Exercise - Look through the material below and report every line that includes "computer".

Records provided -

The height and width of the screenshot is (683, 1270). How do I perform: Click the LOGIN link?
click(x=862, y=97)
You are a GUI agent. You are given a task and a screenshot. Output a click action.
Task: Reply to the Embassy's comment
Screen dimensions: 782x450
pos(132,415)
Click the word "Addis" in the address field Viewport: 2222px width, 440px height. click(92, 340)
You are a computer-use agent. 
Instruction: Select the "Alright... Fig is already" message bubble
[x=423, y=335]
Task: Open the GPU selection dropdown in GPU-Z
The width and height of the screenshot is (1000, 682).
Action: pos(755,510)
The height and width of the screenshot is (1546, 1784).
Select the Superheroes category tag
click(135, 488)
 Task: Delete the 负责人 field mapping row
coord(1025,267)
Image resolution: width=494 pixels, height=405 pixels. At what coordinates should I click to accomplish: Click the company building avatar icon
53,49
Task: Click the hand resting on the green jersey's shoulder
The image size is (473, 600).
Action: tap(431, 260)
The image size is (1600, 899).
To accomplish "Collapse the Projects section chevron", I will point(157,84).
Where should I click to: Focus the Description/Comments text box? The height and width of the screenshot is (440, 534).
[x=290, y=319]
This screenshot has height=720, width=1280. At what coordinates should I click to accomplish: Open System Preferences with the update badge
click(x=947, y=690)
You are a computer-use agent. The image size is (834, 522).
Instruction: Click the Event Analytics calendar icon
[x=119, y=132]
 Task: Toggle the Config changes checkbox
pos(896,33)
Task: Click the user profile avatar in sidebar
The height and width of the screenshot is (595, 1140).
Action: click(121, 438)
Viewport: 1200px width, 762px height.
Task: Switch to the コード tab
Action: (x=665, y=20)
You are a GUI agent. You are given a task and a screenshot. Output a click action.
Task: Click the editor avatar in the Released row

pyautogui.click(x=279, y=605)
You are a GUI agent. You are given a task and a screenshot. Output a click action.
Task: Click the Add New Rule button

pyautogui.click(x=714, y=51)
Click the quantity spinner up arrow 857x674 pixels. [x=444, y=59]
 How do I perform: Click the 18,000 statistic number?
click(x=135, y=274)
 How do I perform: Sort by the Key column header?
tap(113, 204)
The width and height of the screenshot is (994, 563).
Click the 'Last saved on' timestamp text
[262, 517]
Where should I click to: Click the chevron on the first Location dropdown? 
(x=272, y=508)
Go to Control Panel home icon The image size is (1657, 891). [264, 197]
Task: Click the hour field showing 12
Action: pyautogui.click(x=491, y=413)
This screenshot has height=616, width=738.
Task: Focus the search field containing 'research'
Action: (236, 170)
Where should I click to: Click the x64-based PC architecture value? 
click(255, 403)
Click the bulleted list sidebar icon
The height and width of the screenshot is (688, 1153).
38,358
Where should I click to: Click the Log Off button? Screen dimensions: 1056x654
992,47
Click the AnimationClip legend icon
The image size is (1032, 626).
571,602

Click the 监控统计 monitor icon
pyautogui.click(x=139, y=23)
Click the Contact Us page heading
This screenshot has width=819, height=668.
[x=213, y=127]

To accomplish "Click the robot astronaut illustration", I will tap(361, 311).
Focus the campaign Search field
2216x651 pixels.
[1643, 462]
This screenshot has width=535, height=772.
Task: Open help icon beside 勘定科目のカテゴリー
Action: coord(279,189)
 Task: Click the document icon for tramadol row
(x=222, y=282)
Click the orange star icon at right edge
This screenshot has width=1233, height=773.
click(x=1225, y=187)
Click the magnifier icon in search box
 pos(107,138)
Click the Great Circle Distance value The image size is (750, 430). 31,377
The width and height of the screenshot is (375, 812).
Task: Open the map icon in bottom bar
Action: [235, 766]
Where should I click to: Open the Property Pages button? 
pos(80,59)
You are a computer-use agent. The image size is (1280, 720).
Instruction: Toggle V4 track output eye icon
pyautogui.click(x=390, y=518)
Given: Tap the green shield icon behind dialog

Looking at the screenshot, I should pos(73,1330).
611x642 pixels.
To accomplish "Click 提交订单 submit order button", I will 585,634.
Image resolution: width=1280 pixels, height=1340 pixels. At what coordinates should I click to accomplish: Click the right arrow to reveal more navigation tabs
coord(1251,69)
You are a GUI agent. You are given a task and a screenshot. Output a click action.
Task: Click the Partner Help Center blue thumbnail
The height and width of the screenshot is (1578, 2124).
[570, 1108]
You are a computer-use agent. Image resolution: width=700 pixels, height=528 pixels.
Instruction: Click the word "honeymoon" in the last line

Your solution -
You are a computer-use agent. 
You are a computer-use agent. The image size is (834, 522).
You are a computer-use agent. The image size is (1280, 720).
You are a computer-use agent. Image resolution: width=700 pixels, height=528 pixels.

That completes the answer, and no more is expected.